Thursday 23 August 2012

India likely to extend potash import holiday

By: Ajoy K Das
23rd August 2012
KOLKATA (Mining Weekly)
- India was likely to extend its ‘potash import holiday’ beyond September this year, against a 23% fall in potassic fertilizer consumption of and persistent high prices.

The falling demand for potassic fertiliser resulted in 40% decline in the import of potash from 4.5-million tons in 2010/11 to 2.7-million tons in 2011/12, leading to an increased replacement of potassic fertiliser with urea because of a high price differential, data from Chemicals and Fertiliser Minister, Srikant Jena, revealed.

While the domestic price of Muriate of Potash (MoP) was pegged at $217/t, government controlled price of urea ranged at $96/t. India was one of the largest importers of MoP and the entire demand for the crop nutrient was met through imports.

“There has been an average 30% increase in international price of MoP over the last one year. With India, among the largest importers out of the international markets, global potash miners were preferring to close down mines rather than lower prices,” an official in Chemicals and Fertiliser Ministry said.

“With the falling demand of potassic fertiliser, import of raw material potash or finished product of potassic fertiliser would be postponed beyond September, unless there was a downward correction in international prices by either potash miners or finished product producers,” the official said.

Since April 2012, India has not contracted for any import shipment of potash since domestic buyers failed to agree on prices in negotiations with global suppliers. The government subsequently declared that no import contracts would be concluded until September 2012.

However, there have been reports that Indian buyers were negotiating for aggregate import of two-million tons of MoP with prices quoted at $470/t for December deliveries and $520/t for January-March deliveries, the official said.

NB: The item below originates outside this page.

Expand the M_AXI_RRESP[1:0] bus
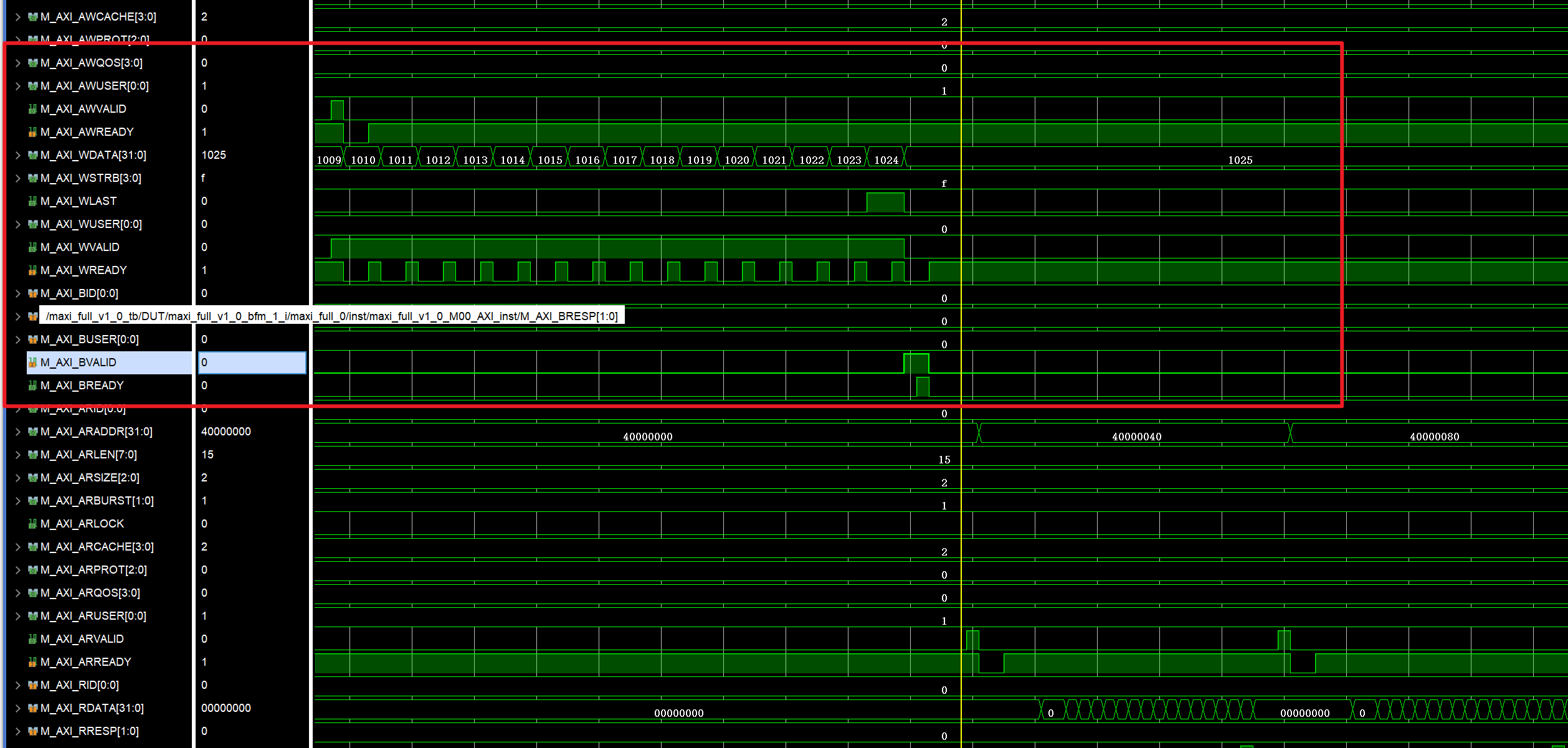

“Such import prices were unviable in the domestic market since the average import price during 2011/12 was $468/t leading to drastic fall in consumption. Unless low demand for potash in global markets were reflected in prices, contracts for substantial shipments were unlikely to be finalised,” he added.

India Farmers’ Fertiliser Co-operative Limited (IIFCO), one of the largest importers of potash in the country, had no immediate plans to resume import of potash, a company official said.

In the last quarter of 2011/12, IIFCO contracted imports at $570/t which was too high and had no plans to seek contracts unless prices cooled off to levels of around $400/t, which was unlikely in the months ahead, he added.

The Indian potash market was partially deregulated in which importers (domestic suppliers) have limited pricing freedom and the government cushions the price volatility with modest subsidies.

Under the circumstances, the government could intervene to halt imports at higher than acceptable price since India was firm in weakening the cartel of potash suppliers, the Ministry official said.

Reports of mining giants BHP Billiton and Vale shelving development of two large potash mines in Saskatchewan, Canada ostensibly on weak global demand and the closure of the Lanigan mine by Potash Corporation, were encouraging signals that correction in the commodity had set in and India could bide time for it to gain momentum before entering the market, the official added.

India sourced potash and potassic soil nutrients from Canada, Belarus, Lithunia, Russia, Jordan, Germany and Chile.